High school scores on the separate National Assessment of Educational Progress, often considered a gold standard of testing, have indicated for years a nationwide stagnation in high school scores that contradicts the increasing NAEP scores in earlier grades. On West Virginia's Smarter Balanced results, statewide high school math proficiency rates are far below the rates for earlier grades, especially elementary grades, and high schoolers are taking less than half the time on the test Smarter Balanced has estimated them to take.
George Washington High, another South Hills school, had Kanawha's highest high school math proficiency rate, at 44 percent, and had the third-highest English proficiency rate, at 70 percent, of all county schools. In contrast, Sissonville High School, led by 2016 secondary schools state principal of the year Ron Reedy, had the lowest English rate of all Kanawha high schools, at 35 percent, and the lowest math rate of all regular Kanawha schools, at 12 percent.
Reedy said he wasn't aware of the math rate until a reporter called.
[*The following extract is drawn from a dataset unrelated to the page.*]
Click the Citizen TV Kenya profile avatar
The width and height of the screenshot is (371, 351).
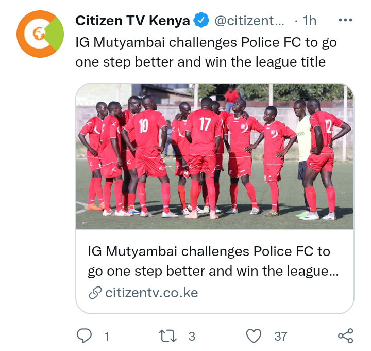point(40,34)
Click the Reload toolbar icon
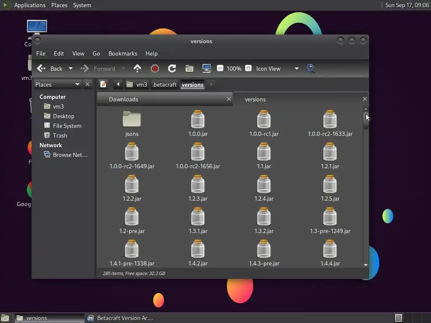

He said he has had the data since August and perhaps missed the rate, but knew the school wasn't doing well.
He said he and his English teachers are "mystified" by the English rate, but feels the math rate is attributable to two ninth grade math teachers being gone for much of last school year due to maternity leave and another issue he declined to specify.
"We have some new math teachers this year that are very positive, very encouraging and they're really buying into the Common Core math curriculum," Reedy said, and he said they're coming to work regularly.
Like Duerring and the state Association of Secondary School Principals, Reedy supports leaving Smarter Balanced and using ACT's assessments, which Reedy said offer students "skin in the game."
"It's not valid, and I don't think it's fair," he said of Smarter Balanced, though he later said, "I don't want to make excuses, what I want to do is solve the problem and go forward."
William J. Mathis, managing director of the University of Colorado-Boulder's National Education Policy Center, said "standardized tests measure socioeconomic status much more than they do academic achievement," noting kids face things like homes in discord and high-crime neighborhoods. But he said socioeconomic status also is the biggest factor in other academic measures, like graduation rates and grade point averages.
"It's the most important thing as far as accounting for achievement that you'll find," he said. He said he believes standardized tests are essential because "that's what tells you what the difference is in the first place," but said because research indicates school effects account for only about a quarter of test scores, only larger economic approaches - increasing the minimum wage, etc. - will lift achievement.
"We know we have had these disparities for 30-50 years," Mathis said. "What's happened is we just don't do anything about it as a society."